Foetal growth restriction screening is a pillar of antenatal care, because it is an essential component of strategies to reduce stillbirth rates.1 However, identifying growth-restricted infants is complicated by the difficulties of defining this condition. Foetal growth restriction refers to foetuses with insufficient growth compared with their intrinsic potential. Since this cannot be measured in clinical practice, healthcare professionals mainly rely on using a proxy, namely small for gestational age (SGA). During pregnancy, SGA is defined as an estimated foetal weight or an abdominal circumference under the 10th percentile of a growth chart. At birth, it is a birthweight under the 10th percentile. Similarly, large for gestational age (LGA), which is based on the 90th percentile threshold, is used as a proxy to identify foetuses and newborn infants with excess growth. These infants also face increased risk of neonatal mortality and morbidity.

SGA and LGA are used for daily clinical care and research, but they cannot distinguish between constitutional and pathological growth. In the 1990s, Gardosi et al. proposed customised growth charts that took account of the genetic and biological factors that physiologically impact individual growth potential.2 These charts were adjusted for foetal sex and the mother's parity, height, pre-pregnancy weight and ethnicity. It has been shown that customisation reclassified about 2% of non-SGA births, defined using non-customised charts, as SGA.3 These births face an increased risk of stillbirth and neonatal death. At the same time, 20%–25% of SGA births, defined using non-customised charts, were reclassified as not SGA by customised charts and did not show a significantly increased mortality rate.3 In contrast, there were no significant differences in the risk of perinatal death when customised and non-customised charts were used at the population level, mainly because the births that were most at risk were defined as SGA in both charts. Some researchers have suggested that the limited added value of customisation may not be worth the complex implementation that is required. The concept holds promise but needs further improvement to increase its performances when screening SGA and LGA foetuses.

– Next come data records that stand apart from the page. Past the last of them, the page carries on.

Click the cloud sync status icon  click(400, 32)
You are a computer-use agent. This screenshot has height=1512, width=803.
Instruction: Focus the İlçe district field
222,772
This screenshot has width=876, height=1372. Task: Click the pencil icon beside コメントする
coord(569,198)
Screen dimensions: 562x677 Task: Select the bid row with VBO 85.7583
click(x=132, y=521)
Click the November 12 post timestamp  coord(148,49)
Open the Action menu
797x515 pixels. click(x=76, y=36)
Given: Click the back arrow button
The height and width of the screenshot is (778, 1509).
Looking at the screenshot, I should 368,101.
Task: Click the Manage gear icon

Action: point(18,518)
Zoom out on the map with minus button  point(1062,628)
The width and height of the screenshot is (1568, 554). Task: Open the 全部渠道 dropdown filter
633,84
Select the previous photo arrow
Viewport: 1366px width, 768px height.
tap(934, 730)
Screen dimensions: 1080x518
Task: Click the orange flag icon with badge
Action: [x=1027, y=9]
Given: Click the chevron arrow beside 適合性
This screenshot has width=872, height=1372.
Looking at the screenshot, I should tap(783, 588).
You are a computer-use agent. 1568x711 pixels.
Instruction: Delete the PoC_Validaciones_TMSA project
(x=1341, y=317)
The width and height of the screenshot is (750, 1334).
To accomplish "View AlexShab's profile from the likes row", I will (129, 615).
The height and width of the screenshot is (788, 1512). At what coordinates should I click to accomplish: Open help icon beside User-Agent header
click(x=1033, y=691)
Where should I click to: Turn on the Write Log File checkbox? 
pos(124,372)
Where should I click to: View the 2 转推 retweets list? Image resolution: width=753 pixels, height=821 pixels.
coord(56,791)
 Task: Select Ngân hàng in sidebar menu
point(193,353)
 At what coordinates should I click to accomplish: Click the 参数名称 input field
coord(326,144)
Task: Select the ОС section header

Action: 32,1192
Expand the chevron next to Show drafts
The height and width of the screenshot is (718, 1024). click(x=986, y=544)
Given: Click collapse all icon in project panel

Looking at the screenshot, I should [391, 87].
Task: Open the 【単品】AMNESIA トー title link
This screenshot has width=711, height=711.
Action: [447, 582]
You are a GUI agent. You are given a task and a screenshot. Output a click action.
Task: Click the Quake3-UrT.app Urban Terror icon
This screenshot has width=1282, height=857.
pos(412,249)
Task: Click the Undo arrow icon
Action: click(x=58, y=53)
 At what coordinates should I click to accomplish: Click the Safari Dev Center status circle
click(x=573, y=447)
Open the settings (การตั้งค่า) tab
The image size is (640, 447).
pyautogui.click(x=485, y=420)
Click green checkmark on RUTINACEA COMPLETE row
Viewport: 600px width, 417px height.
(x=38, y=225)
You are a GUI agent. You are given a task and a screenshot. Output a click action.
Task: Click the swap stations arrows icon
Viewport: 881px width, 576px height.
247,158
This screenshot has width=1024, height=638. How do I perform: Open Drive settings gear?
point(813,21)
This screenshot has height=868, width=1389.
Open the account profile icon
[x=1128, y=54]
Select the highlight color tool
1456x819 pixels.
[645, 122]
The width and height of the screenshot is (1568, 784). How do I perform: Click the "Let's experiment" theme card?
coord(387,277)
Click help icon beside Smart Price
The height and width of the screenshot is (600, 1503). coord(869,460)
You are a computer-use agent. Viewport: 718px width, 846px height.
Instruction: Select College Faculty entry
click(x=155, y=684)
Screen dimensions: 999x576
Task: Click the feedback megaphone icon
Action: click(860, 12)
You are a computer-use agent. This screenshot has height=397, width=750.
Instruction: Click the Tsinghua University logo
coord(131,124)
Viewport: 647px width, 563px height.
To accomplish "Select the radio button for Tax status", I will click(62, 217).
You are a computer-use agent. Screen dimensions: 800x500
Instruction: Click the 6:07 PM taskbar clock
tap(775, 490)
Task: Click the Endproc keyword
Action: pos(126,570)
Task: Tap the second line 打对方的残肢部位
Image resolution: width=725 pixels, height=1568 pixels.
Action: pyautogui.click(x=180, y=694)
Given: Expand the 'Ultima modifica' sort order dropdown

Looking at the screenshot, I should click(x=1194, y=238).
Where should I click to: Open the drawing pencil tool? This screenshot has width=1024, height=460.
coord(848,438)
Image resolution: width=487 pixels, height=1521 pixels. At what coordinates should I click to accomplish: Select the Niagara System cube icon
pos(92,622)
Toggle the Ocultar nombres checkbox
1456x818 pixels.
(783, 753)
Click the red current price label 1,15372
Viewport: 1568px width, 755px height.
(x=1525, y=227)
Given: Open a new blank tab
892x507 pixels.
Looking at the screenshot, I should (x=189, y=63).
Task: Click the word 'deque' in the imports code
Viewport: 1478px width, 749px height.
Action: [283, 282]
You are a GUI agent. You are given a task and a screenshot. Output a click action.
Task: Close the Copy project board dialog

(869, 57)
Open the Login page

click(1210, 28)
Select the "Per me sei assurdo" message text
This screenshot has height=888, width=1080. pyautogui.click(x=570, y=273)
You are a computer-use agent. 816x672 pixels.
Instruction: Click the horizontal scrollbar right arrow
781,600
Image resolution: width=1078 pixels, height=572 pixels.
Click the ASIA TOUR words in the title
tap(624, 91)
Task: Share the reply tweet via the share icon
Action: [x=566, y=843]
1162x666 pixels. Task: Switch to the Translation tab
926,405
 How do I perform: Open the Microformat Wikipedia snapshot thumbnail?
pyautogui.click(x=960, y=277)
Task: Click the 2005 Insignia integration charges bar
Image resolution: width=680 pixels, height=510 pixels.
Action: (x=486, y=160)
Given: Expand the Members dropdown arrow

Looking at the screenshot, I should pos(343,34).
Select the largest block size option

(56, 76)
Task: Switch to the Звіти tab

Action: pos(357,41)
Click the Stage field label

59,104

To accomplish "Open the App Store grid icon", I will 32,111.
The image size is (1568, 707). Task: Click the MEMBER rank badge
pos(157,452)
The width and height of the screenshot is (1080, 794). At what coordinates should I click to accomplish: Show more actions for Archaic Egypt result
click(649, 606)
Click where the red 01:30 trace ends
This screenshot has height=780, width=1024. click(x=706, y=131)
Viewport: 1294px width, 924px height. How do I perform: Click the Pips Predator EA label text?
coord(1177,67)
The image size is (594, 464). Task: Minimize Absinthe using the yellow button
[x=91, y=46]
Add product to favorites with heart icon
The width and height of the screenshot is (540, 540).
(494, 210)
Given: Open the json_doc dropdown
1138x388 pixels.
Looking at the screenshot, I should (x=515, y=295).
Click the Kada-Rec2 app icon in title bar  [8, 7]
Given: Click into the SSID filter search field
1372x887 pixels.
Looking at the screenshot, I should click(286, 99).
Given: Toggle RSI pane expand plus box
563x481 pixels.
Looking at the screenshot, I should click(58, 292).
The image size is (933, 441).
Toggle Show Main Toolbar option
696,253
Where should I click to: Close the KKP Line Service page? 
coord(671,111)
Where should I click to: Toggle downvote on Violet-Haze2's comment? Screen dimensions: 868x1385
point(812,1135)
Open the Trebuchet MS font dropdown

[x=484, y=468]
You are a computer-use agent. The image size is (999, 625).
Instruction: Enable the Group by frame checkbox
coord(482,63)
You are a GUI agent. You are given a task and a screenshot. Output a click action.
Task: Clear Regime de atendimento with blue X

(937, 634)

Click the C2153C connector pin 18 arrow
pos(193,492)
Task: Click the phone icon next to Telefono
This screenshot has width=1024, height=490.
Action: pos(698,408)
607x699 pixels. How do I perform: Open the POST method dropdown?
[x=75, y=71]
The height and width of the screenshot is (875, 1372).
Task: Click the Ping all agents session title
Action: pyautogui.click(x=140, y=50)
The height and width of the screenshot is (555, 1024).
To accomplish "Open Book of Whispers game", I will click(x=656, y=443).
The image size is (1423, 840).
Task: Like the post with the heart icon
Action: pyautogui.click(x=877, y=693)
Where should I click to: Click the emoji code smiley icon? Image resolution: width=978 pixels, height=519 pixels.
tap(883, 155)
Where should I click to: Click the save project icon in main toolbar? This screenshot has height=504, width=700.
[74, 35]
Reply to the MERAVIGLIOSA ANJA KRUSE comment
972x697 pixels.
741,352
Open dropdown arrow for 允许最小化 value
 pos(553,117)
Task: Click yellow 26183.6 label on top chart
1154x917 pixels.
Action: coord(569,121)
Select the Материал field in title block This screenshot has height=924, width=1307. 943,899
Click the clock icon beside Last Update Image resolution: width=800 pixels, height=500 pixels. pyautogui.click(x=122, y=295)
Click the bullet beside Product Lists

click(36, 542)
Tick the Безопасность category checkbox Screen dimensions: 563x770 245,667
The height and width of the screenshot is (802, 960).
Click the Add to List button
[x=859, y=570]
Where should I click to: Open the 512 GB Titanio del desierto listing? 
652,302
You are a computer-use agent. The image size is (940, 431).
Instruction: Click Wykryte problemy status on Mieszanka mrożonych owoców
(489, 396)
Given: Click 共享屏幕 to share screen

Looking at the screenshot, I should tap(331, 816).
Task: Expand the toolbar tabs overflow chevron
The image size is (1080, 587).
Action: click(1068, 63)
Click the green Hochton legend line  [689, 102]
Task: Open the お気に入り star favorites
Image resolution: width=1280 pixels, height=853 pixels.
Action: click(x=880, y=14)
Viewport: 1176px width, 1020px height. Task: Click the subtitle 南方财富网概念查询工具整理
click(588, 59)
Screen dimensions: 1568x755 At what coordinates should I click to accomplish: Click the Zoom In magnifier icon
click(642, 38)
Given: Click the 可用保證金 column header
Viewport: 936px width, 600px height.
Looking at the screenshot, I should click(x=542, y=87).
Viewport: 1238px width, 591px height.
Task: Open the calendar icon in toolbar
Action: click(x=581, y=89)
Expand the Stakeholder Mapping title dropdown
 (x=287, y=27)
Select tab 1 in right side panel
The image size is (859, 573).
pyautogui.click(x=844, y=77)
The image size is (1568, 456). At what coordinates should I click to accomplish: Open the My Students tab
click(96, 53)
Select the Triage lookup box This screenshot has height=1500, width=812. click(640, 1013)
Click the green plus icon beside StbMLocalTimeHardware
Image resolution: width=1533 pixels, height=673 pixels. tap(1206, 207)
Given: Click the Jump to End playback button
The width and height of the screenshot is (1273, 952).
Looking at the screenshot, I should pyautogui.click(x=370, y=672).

A paper published in Acta Pediatrica, by Zeegers et al., describes how the authors constructed Dutch charts customised on sex and maternal height. They evaluated the effect of customisation on the classification of SGA and LGA newborn infants by comparing their new customised charts to local non-customised birthweight charts.4 The authors used a sample of 21 094 term singleton pregnancies between 2012 and 2020. All women had spontaneous onset of labour and were cared for in midwifery-led units because they were considered to pose a low risk of complications. A subsample of 11 660 women who did not smoke and had a normal body mass index was used to create the customised charts.

The results showed that the new customised charts had good internal validity and were an appropriate fit for the population of interest. They also confirmed that the non-customised charts did not fit women who were shorter and taller than average. The study found that 19.7% of SGA and 1.4% of LGA newborn infants had mothers in the lowest height category, whereas these percentages were 3.4% and 21.8%, respectively, for mothers in the highest height category. When customised charts were used, these provided proportions of SGA and LGA in accordance with the thresholds used.

The choice of the best chart to identify foetuses and newborn infants with altered growth has been very actively debated worldwide for the past 10 years. It has been shown that the charts that are used can have a significant impact on the prevalence of SGA and LGA and that important differences in foetal growth can be observed between countries.5 The study by Zeegers et al. provides a new Dutch-customised chart for use in clinical practice that fits the local population.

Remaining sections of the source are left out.